Cette ouverture s’accompagne toutefois d’un durcissement des exigences pour les entreprises. Les politiques de préférence nationale, les tests destinés à vérifier la disponibilité de travailleurs locaux et la reconnaissance des qualifications étrangères prennent une place croissante. La Namibie envisage ainsi d’imposer aux entreprises du secteur pétrolier des plans de contenu local, tandis que le Mozambique exige désormais qu’un employeur démontre l’absence de candidat national qualifié avant de recruter un étranger. En Zambie, la vérification des qualifications peut également allonger les procédures.
Pour Fragomen, cette évolution crée un nouvel équilibre : les États cherchent à rendre leurs marchés plus attractifs tout en renforçant leur contrôle sur l’emploi étranger. Les entreprises internationales doivent donc composer avec des délais administratifs variables et des règles différentes d’un pays à l’autre.

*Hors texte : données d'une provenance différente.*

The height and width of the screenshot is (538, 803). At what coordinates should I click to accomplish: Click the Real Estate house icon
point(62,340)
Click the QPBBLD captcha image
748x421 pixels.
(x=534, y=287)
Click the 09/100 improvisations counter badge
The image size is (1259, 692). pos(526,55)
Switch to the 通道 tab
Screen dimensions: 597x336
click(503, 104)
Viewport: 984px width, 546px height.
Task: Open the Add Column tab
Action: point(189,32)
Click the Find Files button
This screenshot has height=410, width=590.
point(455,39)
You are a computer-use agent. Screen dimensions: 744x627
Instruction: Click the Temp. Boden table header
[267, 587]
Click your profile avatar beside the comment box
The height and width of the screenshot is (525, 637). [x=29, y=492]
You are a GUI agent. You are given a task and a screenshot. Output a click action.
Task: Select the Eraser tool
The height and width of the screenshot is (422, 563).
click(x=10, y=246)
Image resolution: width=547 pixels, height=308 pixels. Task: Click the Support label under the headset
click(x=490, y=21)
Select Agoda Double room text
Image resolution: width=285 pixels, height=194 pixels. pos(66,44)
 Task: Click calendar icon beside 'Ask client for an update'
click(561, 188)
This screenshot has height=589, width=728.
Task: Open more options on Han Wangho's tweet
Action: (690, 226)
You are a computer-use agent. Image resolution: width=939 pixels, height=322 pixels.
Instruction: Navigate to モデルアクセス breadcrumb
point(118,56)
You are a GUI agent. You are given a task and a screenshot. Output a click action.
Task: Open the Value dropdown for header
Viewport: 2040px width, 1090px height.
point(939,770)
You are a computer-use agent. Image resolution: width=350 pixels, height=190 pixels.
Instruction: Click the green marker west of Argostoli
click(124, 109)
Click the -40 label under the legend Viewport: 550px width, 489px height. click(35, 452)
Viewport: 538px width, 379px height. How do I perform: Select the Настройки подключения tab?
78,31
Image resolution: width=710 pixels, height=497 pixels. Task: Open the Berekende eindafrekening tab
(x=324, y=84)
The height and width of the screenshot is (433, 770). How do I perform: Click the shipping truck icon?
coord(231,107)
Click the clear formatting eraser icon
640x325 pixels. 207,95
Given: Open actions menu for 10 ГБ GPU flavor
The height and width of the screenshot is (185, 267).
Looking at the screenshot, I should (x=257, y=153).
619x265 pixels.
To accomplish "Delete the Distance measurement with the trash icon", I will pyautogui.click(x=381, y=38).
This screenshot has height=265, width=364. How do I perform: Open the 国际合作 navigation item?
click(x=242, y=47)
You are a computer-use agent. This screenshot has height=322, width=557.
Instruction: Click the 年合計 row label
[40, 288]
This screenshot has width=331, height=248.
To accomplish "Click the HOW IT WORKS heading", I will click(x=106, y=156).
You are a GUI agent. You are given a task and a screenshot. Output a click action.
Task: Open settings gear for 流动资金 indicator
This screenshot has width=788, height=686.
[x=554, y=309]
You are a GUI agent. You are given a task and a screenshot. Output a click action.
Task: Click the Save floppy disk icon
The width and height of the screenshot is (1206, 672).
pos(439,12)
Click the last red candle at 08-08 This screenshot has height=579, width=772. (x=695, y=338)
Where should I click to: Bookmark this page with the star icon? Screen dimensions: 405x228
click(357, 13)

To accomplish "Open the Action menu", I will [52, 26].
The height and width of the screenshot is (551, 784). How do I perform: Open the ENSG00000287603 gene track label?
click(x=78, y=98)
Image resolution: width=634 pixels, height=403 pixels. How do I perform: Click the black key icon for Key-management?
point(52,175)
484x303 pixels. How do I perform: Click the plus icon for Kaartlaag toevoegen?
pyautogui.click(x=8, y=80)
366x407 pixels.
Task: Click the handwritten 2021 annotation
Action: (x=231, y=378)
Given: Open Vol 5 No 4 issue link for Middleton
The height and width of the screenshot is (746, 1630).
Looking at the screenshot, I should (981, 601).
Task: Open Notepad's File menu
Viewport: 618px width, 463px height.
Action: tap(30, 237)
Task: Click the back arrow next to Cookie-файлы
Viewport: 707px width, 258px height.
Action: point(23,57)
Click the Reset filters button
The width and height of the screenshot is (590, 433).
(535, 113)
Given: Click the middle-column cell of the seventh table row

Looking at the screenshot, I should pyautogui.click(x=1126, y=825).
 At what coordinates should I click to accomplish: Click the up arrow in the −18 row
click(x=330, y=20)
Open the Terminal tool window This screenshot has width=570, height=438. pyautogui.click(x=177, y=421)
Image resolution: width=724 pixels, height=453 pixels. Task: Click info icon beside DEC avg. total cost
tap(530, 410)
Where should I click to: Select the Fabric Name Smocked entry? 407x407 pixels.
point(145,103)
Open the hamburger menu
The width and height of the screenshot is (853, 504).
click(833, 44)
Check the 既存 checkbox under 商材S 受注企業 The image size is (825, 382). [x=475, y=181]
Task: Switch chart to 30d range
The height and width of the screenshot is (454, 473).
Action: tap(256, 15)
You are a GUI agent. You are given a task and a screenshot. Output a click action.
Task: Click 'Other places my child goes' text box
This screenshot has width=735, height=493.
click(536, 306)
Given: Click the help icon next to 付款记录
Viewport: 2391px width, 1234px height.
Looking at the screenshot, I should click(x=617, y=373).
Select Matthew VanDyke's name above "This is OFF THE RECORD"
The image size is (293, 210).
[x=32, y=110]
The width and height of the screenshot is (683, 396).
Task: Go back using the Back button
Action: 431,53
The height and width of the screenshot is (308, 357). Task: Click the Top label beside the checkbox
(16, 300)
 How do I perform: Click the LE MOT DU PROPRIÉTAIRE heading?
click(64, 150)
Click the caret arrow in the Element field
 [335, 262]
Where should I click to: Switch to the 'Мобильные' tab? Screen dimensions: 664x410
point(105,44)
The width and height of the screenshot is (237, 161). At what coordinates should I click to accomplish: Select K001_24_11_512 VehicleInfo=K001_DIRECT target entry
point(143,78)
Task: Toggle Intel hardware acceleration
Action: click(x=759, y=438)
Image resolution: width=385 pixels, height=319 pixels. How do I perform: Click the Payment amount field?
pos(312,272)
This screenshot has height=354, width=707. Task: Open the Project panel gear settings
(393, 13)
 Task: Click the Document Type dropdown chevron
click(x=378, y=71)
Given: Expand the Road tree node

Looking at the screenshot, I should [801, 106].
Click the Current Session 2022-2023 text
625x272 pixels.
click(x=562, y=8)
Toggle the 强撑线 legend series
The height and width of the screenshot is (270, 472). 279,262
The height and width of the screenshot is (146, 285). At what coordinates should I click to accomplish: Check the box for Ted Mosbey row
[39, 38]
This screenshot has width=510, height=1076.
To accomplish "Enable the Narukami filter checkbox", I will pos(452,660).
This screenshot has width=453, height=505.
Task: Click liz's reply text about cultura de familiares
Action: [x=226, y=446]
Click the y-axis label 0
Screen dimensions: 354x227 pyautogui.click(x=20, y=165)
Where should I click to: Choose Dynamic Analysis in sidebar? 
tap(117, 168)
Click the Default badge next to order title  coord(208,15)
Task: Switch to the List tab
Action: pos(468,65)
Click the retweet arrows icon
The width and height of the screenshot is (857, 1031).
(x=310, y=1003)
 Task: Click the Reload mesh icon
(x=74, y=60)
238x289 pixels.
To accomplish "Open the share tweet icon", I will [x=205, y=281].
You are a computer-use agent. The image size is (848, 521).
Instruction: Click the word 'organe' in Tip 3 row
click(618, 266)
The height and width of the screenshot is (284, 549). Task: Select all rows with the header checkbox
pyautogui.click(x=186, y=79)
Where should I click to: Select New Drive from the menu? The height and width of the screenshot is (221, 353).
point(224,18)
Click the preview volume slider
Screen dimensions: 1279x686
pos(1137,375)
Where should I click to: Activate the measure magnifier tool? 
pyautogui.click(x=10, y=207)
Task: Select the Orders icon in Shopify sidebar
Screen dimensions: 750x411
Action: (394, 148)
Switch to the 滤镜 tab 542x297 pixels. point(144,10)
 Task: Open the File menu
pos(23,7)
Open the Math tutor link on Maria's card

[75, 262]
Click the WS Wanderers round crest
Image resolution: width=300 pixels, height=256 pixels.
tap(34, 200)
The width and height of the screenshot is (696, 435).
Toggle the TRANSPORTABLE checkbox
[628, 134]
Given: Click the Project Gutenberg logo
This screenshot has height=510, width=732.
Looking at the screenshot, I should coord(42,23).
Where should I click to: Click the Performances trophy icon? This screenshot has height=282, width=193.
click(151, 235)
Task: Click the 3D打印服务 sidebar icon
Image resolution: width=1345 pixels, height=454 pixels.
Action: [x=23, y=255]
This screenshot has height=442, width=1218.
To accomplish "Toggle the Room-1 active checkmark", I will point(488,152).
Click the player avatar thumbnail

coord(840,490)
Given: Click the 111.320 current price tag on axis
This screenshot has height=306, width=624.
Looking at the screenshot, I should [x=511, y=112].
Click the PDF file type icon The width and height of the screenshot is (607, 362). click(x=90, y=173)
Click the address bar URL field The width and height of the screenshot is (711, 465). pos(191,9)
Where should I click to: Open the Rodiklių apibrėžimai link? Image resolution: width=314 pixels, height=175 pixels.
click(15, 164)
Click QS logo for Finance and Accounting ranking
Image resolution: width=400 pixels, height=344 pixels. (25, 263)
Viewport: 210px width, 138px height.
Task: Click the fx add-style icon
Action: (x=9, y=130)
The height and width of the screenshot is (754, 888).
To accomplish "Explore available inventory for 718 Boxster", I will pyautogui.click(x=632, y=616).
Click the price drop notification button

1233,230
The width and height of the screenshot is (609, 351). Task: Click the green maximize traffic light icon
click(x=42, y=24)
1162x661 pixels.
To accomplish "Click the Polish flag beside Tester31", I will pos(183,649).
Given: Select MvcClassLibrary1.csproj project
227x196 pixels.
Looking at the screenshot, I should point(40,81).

La mobilité intra-africaine demeure par ailleurs un enjeu. Selon le Africa Visa Openness Report 2025, environ la moitié des situations de déplacement entre pays africains nécessitent encore l’obtention d’un visa avant le départ. Dans ce contexte, la simplification des formalités d’entrée peut devenir un argument de compétitivité pour les pays désireux d’attirer investisseurs et entreprises.
La transformation passe également par le numérique. Plusieurs États développent les autorisations électroniques de voyage (ETA) et les visas électroniques afin de moderniser la gestion des frontières. Le Kenya est passé du système de visa électronique à celui de l’ETA, tandis que l’Afrique du Sud et la Somalie ont également développé leurs propres dispositifs. Ces outils doivent faciliter les déplacements tout en permettant aux administrations de mieux contrôler les flux.
Mais la transition numérique n’est pas sans difficultés. Les conditions d’éligibilité peuvent rester difficiles à comprendre et les changements de systèmes créer des incertitudes pour les voyageurs comme pour les entreprises.
Selon l’analyse de Lunga Mani, l’immigration devient ainsi un élément à part entière des stratégies économiques africaines. L’enjeu pour les gouvernements est désormais de trouver un équilibre entre l’attractivité des investissements, l’accès aux compétences internationales et la protection du marché du travail local. Pour les entreprises, la capacité à anticiper les évolutions réglementaires et à intégrer les contraintes migratoires dans leurs stratégies d’implantation pourrait devenir déterminante.